0
votes

I apply a real time anomaly detection system through spark streaming. In each streaming interval, if the data point is anomaly, AWS SNS send an email to subscribe accounts. But AWS SNS java sdk like not working in spark streaming. Below is the error message


ERROR StreamingContext: Error starting the context, marking it as stopped java.io.NotSerializableException: DStream checkpointing has been enabled but the DStreams with their functions are not serializable com.amazonaws.services.sns.AmazonSNSClient Serialization stack: - object not serializable (class: com.amazonaws.services.sns.AmazonSNSClient, value: com.amazonaws.services.sns.AmazonSNSClient@a99e813) - field (class: wordCount$$anonfun$main$2, name: snsClient$1, type: class com.amazonaws.services.sns.AmazonSNSClient) - object (class wordCount$$anonfun$main$2, ) - field (class: org.apache.spark.streaming.dstream.DStream$$anonfun$foreachRDD$1$$anonfun$apply$mcV$sp$3, name: cleanedF$1, type: interface scala.Function1) - object (class org.apache.spark.streaming.dstream.DStream$$anonfun$foreachRDD$1$$anonfun$apply$mcV$sp$3, ) - writeObject data (class: org.apache.spark.streaming.dstream.DStream) - object (class org.apache.spark.streaming.dstream.ForEachDStream, org.apache.spark.streaming.dstream.ForEachDStream@5b56679b) - writeObject data (class: org.apache.spark.streaming.dstream.DStreamCheckpointData) - object (class org.apache.spark.streaming.dstream.DStreamCheckpointData, [ 0 checkpoint files


Does anyone has any idea to solve it.. or have some other solution to send email in spark streaming

thanks a lot

1

1 Answers

1
votes

The error is that the AmazonSNSClient instance is not serializable. This probably means you've instantiated it outside a transformation and are using it inside a transformation. This will cause spark to serialise it.

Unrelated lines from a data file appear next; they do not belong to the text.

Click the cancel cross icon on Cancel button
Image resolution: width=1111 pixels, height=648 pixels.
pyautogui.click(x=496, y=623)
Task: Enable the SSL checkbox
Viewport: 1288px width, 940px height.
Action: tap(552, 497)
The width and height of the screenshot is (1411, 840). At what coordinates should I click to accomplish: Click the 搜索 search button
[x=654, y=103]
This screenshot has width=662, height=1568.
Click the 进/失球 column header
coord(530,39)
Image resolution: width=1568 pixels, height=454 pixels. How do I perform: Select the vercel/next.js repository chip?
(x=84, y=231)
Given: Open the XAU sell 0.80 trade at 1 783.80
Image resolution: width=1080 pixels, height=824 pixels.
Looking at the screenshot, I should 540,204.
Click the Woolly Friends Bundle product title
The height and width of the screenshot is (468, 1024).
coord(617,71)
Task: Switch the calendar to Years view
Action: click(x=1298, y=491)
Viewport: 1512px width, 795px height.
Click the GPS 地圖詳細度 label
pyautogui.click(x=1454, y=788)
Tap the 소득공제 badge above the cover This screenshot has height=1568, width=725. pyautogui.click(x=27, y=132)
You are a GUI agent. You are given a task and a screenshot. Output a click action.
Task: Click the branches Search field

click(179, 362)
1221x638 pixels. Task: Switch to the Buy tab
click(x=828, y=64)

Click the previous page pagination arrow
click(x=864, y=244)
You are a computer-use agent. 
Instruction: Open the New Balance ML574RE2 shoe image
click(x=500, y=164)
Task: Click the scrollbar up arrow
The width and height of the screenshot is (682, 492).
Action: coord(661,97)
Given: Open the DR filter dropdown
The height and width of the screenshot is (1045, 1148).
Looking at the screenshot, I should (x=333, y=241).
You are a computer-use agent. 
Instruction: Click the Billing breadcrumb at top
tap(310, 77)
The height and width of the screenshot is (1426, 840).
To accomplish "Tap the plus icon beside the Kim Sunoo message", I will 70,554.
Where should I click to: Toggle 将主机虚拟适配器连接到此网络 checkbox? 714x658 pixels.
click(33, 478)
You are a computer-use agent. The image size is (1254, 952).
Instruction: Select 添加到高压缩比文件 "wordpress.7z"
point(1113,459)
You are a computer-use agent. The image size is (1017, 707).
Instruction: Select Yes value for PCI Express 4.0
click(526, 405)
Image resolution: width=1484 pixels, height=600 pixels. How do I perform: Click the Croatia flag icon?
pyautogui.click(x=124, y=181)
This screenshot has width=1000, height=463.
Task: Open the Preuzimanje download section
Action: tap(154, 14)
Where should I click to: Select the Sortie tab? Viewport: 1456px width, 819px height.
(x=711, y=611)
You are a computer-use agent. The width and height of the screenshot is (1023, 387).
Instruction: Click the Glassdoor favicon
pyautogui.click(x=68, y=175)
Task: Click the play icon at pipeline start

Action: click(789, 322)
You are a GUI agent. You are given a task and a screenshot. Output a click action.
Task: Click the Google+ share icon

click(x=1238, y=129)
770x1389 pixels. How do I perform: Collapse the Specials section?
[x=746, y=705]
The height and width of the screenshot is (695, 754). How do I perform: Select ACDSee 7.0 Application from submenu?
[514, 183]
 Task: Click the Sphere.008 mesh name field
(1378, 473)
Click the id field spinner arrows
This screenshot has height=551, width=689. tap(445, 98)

With non-streaming spark, you could try instantiating your AmazonSNSClient inside a mapPartitions function on the RDD instead, or the equivalent for spark streaming. A quick look at the streaming docs has a section that might be useful to you which seems to cover similar ground around efficiently creating connections to databases, external systems, etc.

The main point is that you need to instantiate your client on the worker, not the driver and then send it to the worker (which requires the instance to be serialisable).